We start at the car park overlooking Manorbier Bay and stand for a while watching the surfers vainly trying to catch anything that looks like a wave. There is very little wind and the sky is a leaden grey apart from a few celestial rays penetrating the clouds.
The narrow grassy coast path follows the cliff edge around the next headland to Swanlake Bay – there are no swans. The earth is a deep sandstone red and reminds me of the paths in Devon. Later on in the day I am again reminded of those paths when faced with some very steep torturous ascents, but for the moment the walking is easy.
Coming down to Swanlake Bay we come across a pile of rubbish, which someone has collected to be taken away (How? Who? when there are no access roads) and a beach sculpture which reminds me of the work of Barry Flanagan that Damian and I went see at Tate Britain in 2012 – doesn’t time fly….
Soon after we reach the wide sweep of Freshwater East where we drop down for some beach walking. There are very few people about and there is no obvious tea spot, so we decide to press on, particularly because we suddenly realise we have a long walk to do before sunset at 4.30pm.
The path winds up onto the cliff edge again, coming dangerously close to the vertiginous drops down to the sea. Bands of coppery sandstone and milky limestone run through the cliffs.
………..and just as we think we won’t get any refreshment on this walk we reach the welcoming tea shop at Stackpole Quay – god bless the National Trust.
The cafe is busy with families out for an afternoon walk and there is not a Welsh accent to be heard – like Cornwall, the beautiful places have been invaded.

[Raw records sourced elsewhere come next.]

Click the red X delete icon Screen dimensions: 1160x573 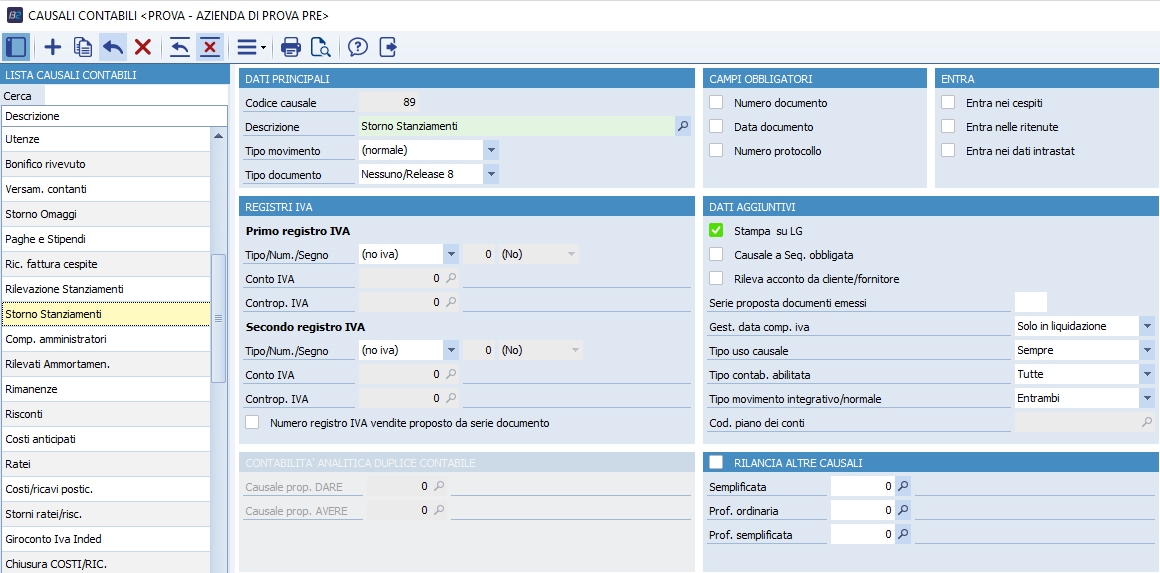click(143, 47)
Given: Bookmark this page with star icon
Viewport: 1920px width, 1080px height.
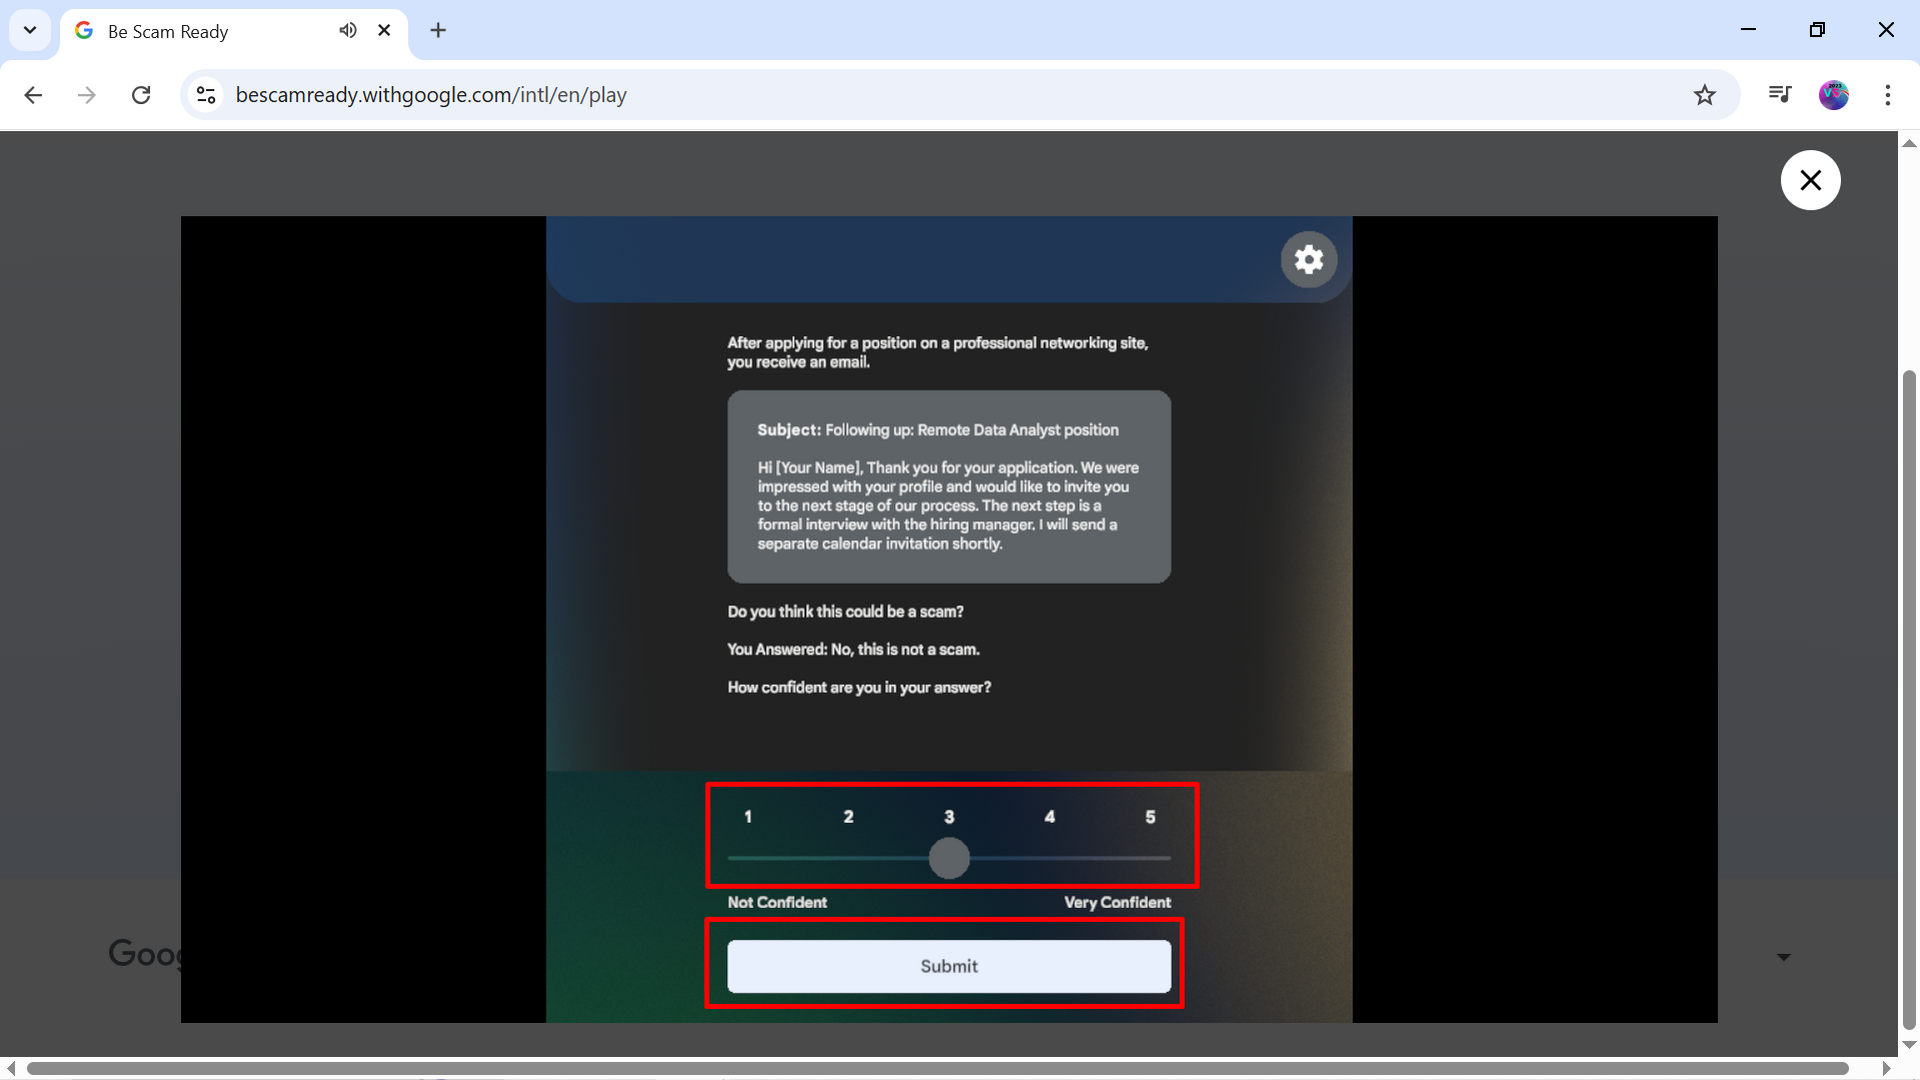Looking at the screenshot, I should click(1704, 95).
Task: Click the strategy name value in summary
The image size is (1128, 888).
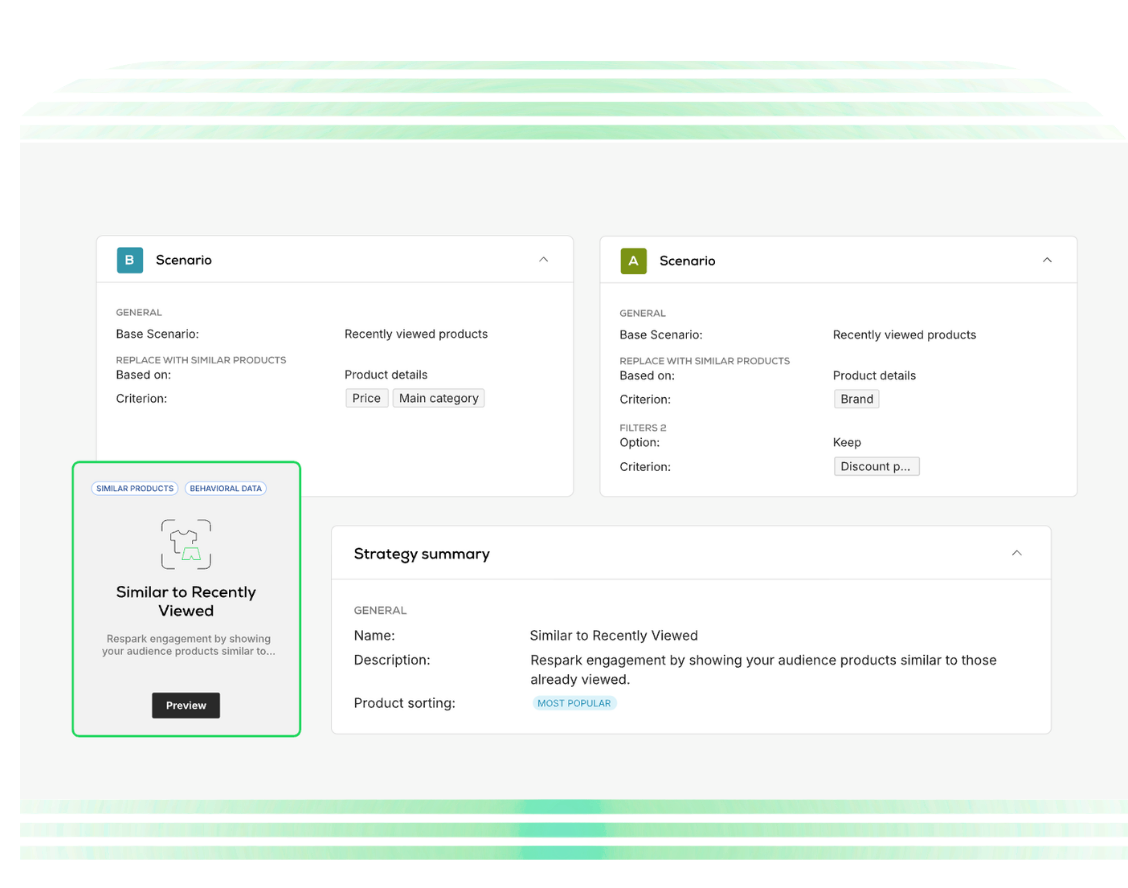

Welsh cakes are still alive though and along with a cup of tea we both feel we’re now ready to tackle the last stretch before sunset. Our path down to Barafundle Bay (which sounds like it should be in Ireland) is on steps through a stone archway. The steps were built by the Cawdor family of Stockpole Estate and this was their private beach! Here’s Damian making a grand entrance.
…..and on the beach, a poignant reminder of his mother who passed away in November.
At the other end of the beach we walk up stone steps which lead us through a patch of woodland and eventually up onto Stockpile Warren.
The cliffs here are stunning – dramatic rock formations and shadowy caves – I try my best not to run screaming away from the edge.
Damian has no such fears…………….
By the time we reach Broad Haven, a “broad” beach encircled by dunes, the light is fading and I am tempted to suggest taking the road inland to the nearest village (Bosherston) which is in fact our final destination.
Reluctant to give up we take a quick look at the map, which encourages us to think that we can just about make it to St. Govan’s Head before dark. Onwards ever onwards we meander through the soft dunes and eventually find the path back up on to the cliffs. There now follows an uncomfortable half an hour when we find ourselves thrown into a relentless series of very steep ascents and descents – my walking pole comes into its own despite the fact that I don’t like to use it too much after the frozen shoulder incident.
Eventually we walk through the checkpoint indicating the beginning of the Castlemartin firing range – no red flags flying thank goodness.
From the car park where the road runs inland into Bosherston, is a path leading to a flight of stone steps which wind steeply down to St. Govan’s Chapel – it’s almost like walking into the slate roof.
There are a few people standing around in the narrow rocky inlet, all probably trying to imagine what it must have been like to live here as a 6th century Irish monk. The story goes (one of two) that on the run from pirates, the cliffs at this spot mysteriously opened up to allow him to escape by hiding in a cave. He then decided to move in, living on fish and water from a nearby spring. His devotion to his maker earned him a sainthood and in the 13th century the chapel was built over the cave in his honour.
The road into Bosherston is thankfully flat and after allowing Damian his five minutes of quality Dr. Doolittle time, it doesn’t take long before we are ensconced in a corner of St. Govan’s Country Inn which is the local pub.
The publican is friendly and calls up a local taxi for us.”Want to try my Christmas beer?” he asks. “Can’t stand the stuff myself.”
We are nevertheless very happy with it.